Baxter County Airport , is a county-owned public-use airport located four nautical miles (5 mi, 7 km) northwest of the central business district of Mountain Home, a city in Baxter County, Arkansas, United States. It was known as Baxter County Airport until 2005. It changed its name back to Baxter County Airport due to confusion with the close proximity of Ozark, Arkansas and Ozark, Missouri, both of which have airports. The airport used to be served by Lone Star Airlines, which operated services to Dallas-Fort Worth International in the mid-1990s.

This airport is included in the National Plan of Integrated Airport Systems for 2011–2015, which categorized it as a general aviation facility.

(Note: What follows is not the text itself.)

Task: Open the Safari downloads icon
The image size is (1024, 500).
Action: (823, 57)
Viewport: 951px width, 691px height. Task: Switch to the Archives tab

Although most U.S. airports use the same three-letter location identifier for the FAA and IATA, Baxter County Airport is assigned BPK by the FAA and WMH by the IATA. The airport's ICAO identifier is KBPK.

Facilities and aircraft 
The airport covers an area of 330 acres (134 ha) at an elevation of 928 feet (283 m) above mean sea level. It has one runway designated 5/23 with an asphalt surface measuring 5,001 by 75 feet (1,524 x 23 m).

For the 12-month period ending May 31, 2010, the airport had 48,900 aircraft operations, an average of 133 per day: 98% general aviation, 1% military, and 1% air taxi. At that time there were 49 aircraft based at this airport: 67% single-engine, 31% multi-engine, and 2% jet.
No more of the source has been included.